The “Cuatro de Mayo” youth were brought to America during their childhood by their immigrant parents. They all excelled in their High School and College studies but three of them are now unable to continue to study or work because they lack the necessary legal status.
The four hope to arrive in May to Washington DC to protest the lack of action on legislation granting legal status to undocumented immigrants.
They have a “deep desire and need for complete citizenship” and “are aware of the risk” of being arrested and deported during their daily 16-mile walk to Washington DC.
“We are risking our future because our present is unbearable,” stated Felipe Matos, 23, who was accepted by Duke University after training in college to become a teacher.
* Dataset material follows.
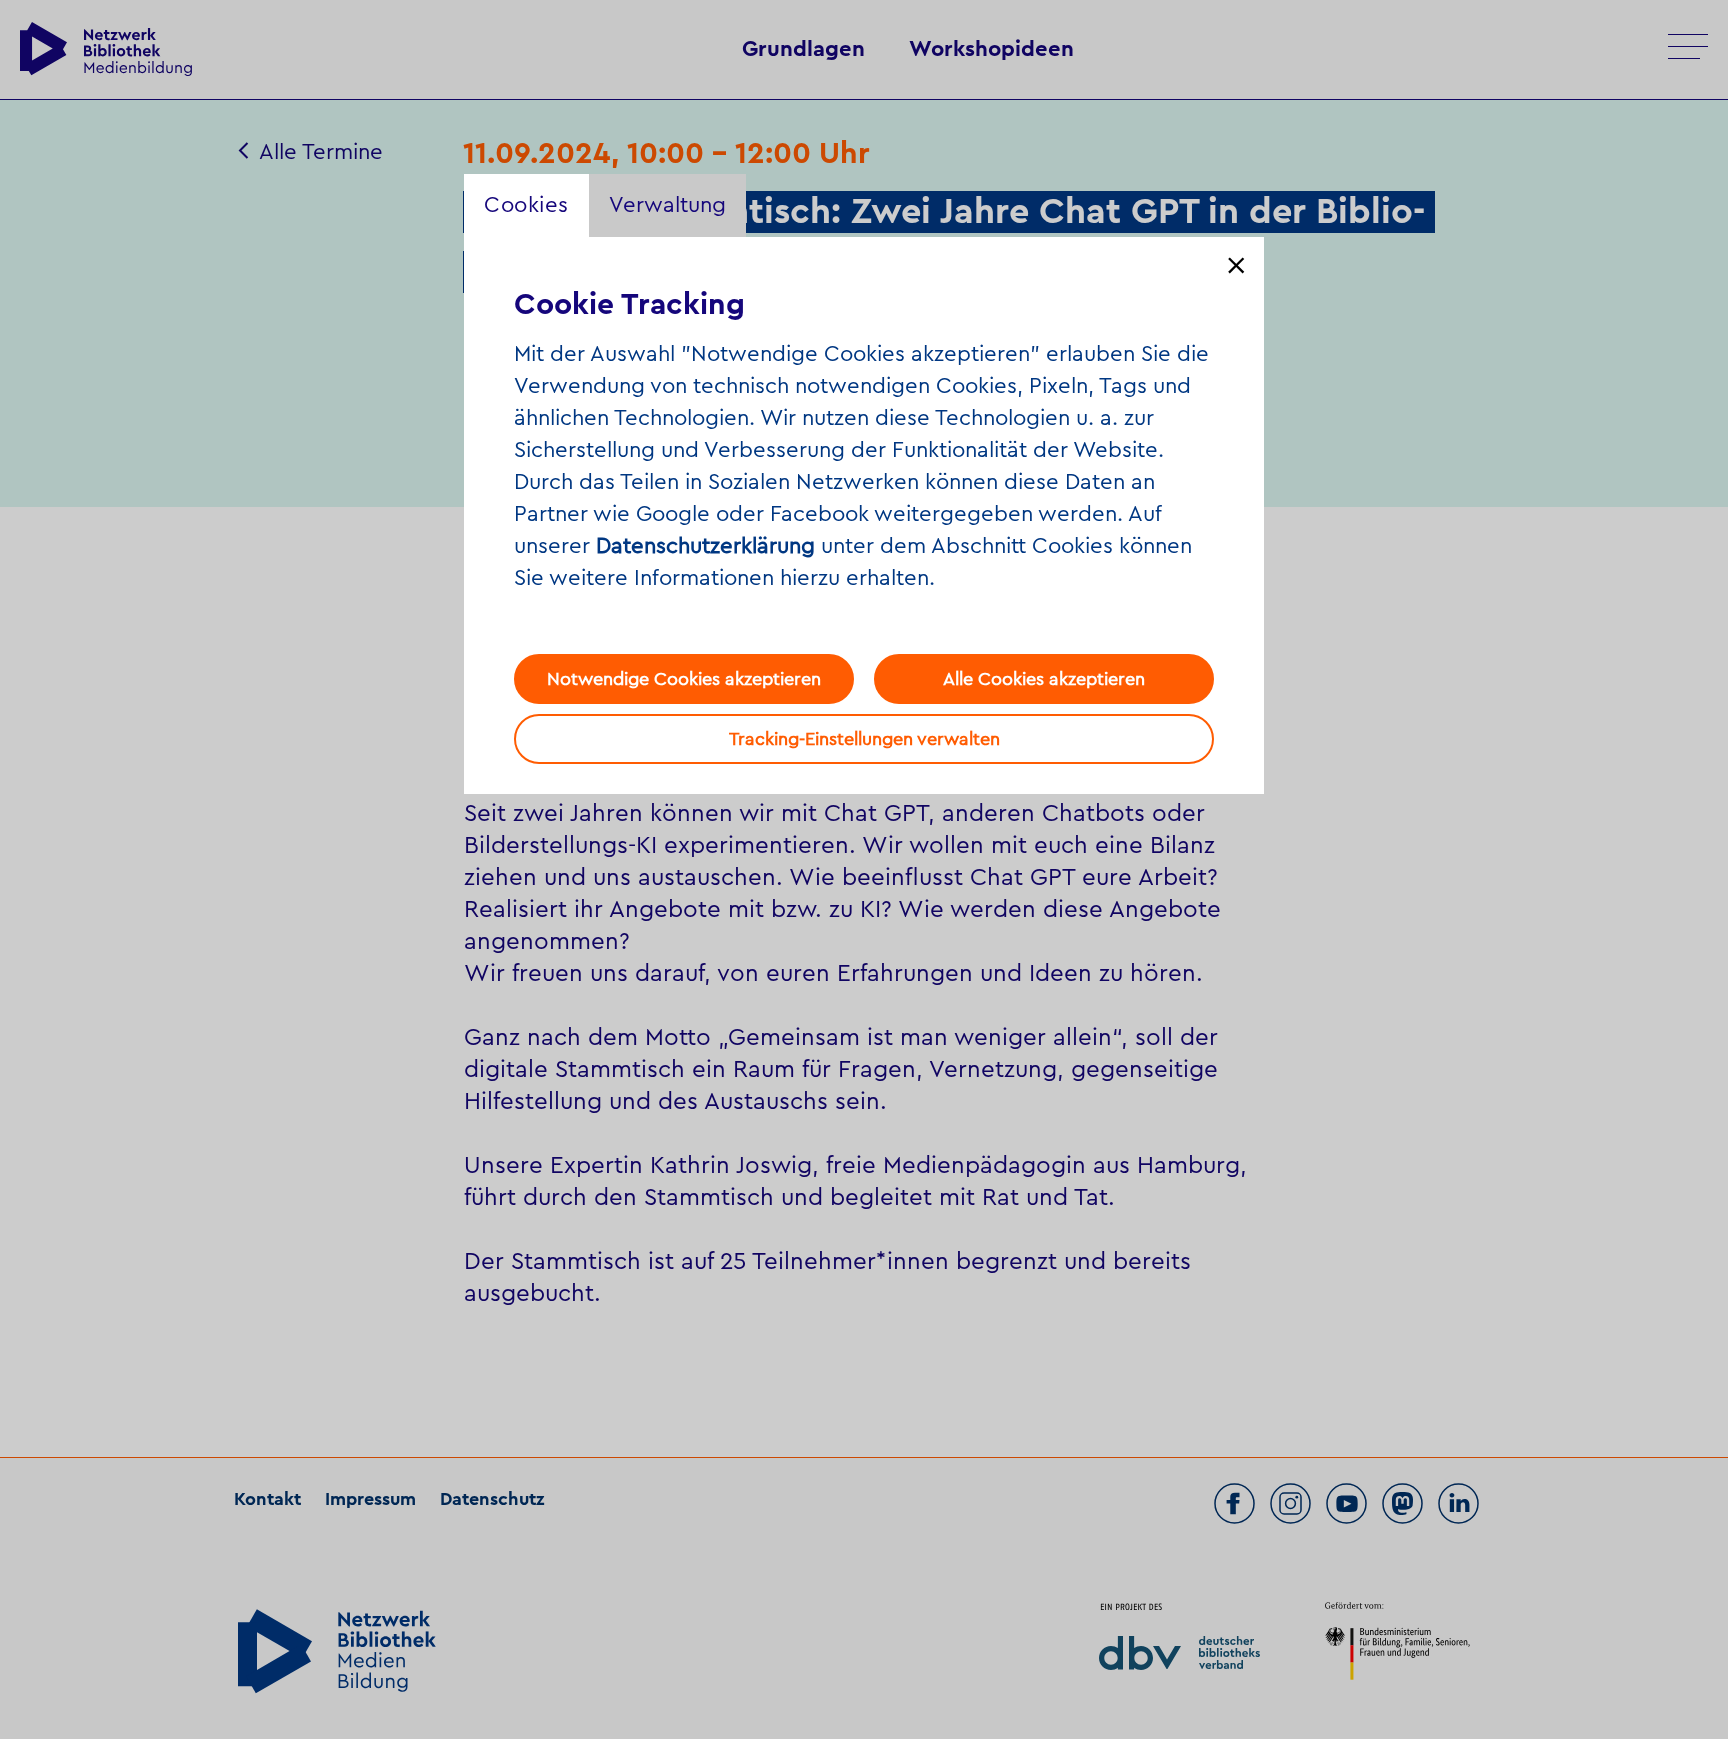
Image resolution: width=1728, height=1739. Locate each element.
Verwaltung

The situation currently is that Matos will not be able to make it to Duke, nor is he able to teach given his “illegal” immigration status.
The “Cuatro de Mayo” youth are deeply rooted in America even though born in Brazil, Colombia, Ecuador and Venezuela; they were raised and educated as Americans thus their keen “desire and need for complete citizenship”.
As we approach mid-term elections this year, and while we still navigate the stagnate waters of our economy, politicians whether in Congress or at the White House have no desire to straightforwardly address America’s immigration crisis.
Immigrants subjected indefinitely to the twilight zone of non-citizenship helplessly contemplate the trampling of their basic human rights to family unity, fair wages and education.
It is no use to second guess ourselves by wondering if doing justice to hard-working immigrants is just a matter of timing and legal formulas.
Unless we see this abominable injustice for what it truly is, America will continue to profit, as it has for over a century, by purposely maintaining a twilight that perfectly ensures a class of modern day slave workers, underpaid and constantly humiliated.